Consigne.
Recopiez mot pour mot toutes les lignes des enregistrements ci-dessous, en omettant les images.
╔══
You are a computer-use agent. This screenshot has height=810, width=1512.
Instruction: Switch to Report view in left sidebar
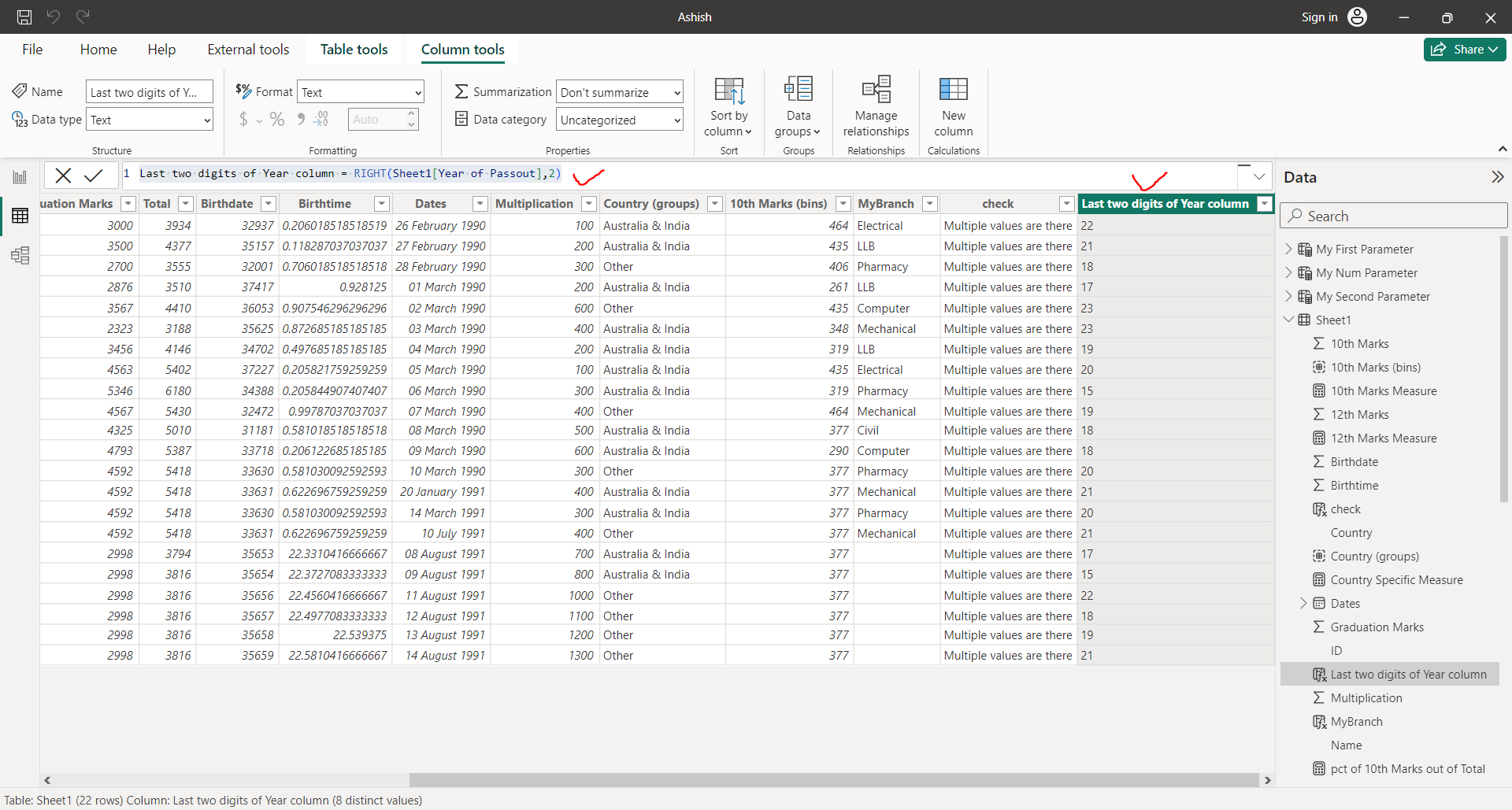(x=20, y=176)
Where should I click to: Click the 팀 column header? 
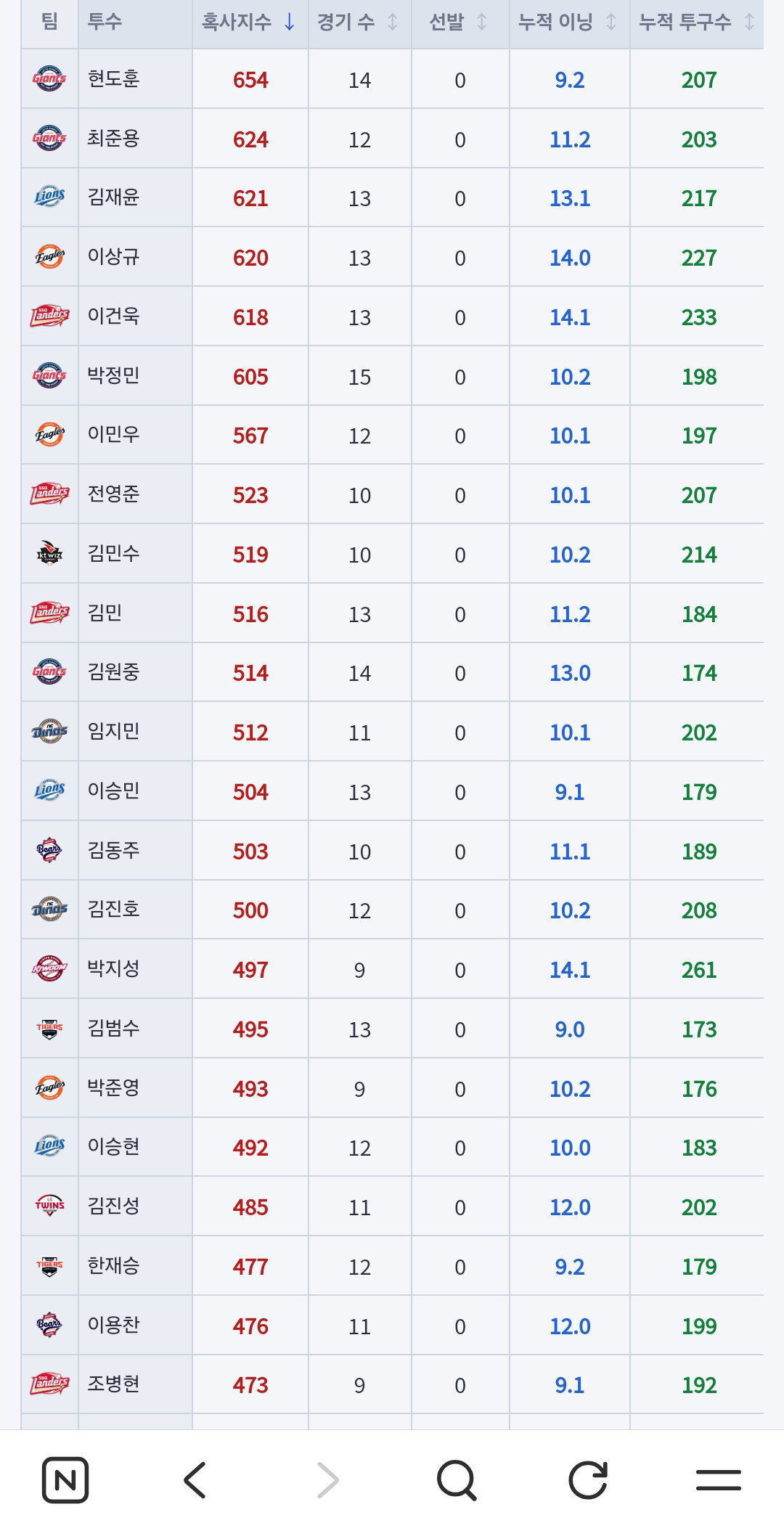[x=49, y=22]
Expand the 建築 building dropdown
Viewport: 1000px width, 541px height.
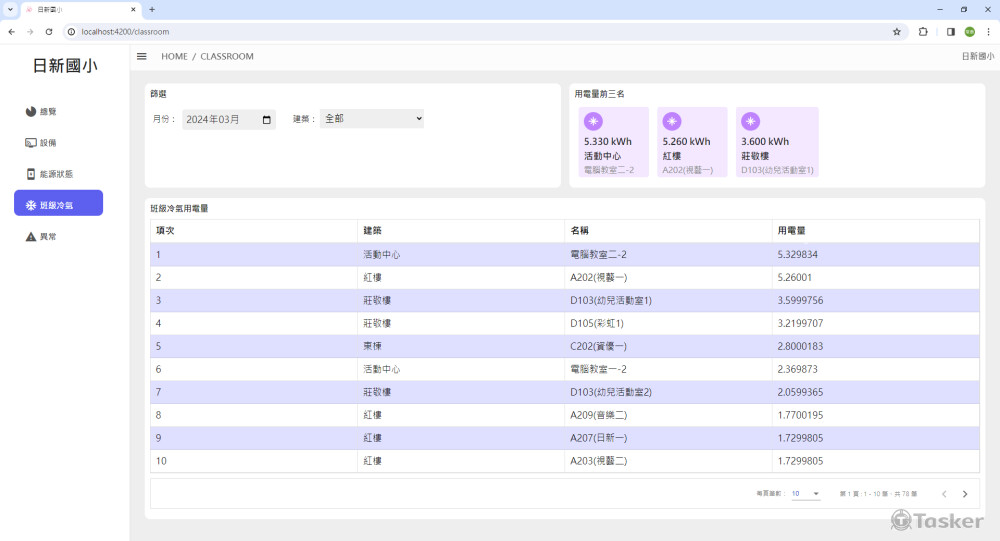pyautogui.click(x=372, y=119)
╚══
Réponse rédigée.
You are a computer-use agent. This screenshot has height=810, width=1512.
Instruction: Switch to Report view in left sidebar
(x=20, y=176)
Where should I click to: Click the 팀 column header? 
[x=49, y=22]
Expand the 建築 building dropdown
Viewport: 1000px width, 541px height.
pyautogui.click(x=372, y=119)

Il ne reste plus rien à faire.